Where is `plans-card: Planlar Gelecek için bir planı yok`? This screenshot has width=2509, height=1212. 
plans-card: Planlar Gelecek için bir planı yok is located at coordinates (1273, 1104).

...

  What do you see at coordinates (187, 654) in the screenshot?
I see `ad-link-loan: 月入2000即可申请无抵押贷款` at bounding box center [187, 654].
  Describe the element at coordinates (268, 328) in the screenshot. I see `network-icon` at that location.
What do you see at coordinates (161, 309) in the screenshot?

...

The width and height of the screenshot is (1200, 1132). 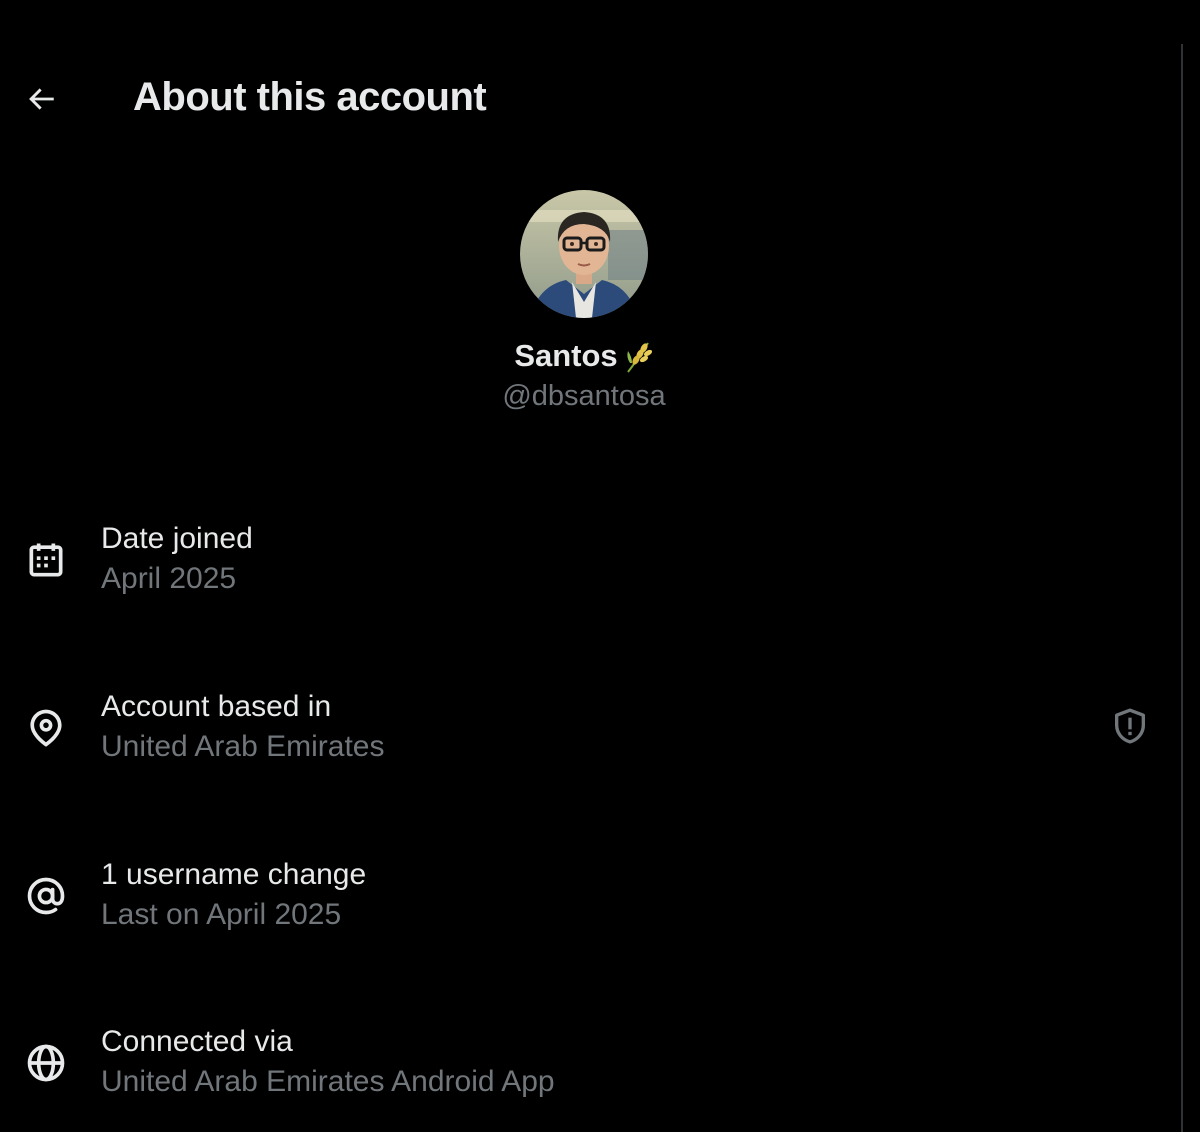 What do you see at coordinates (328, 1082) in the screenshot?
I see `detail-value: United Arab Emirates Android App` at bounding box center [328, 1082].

§ TASK DESCRIPTION: Copy the rows above word for word, from the line containing "has width=2509, height=1212." through the line containing "plans-card: Planlar Gelecek için bir planı yok is", including both ends.

§ TASK ANSWER:
Where is `plans-card: Planlar Gelecek için bir planı yok`? This screenshot has width=2509, height=1212. 
plans-card: Planlar Gelecek için bir planı yok is located at coordinates (1273, 1104).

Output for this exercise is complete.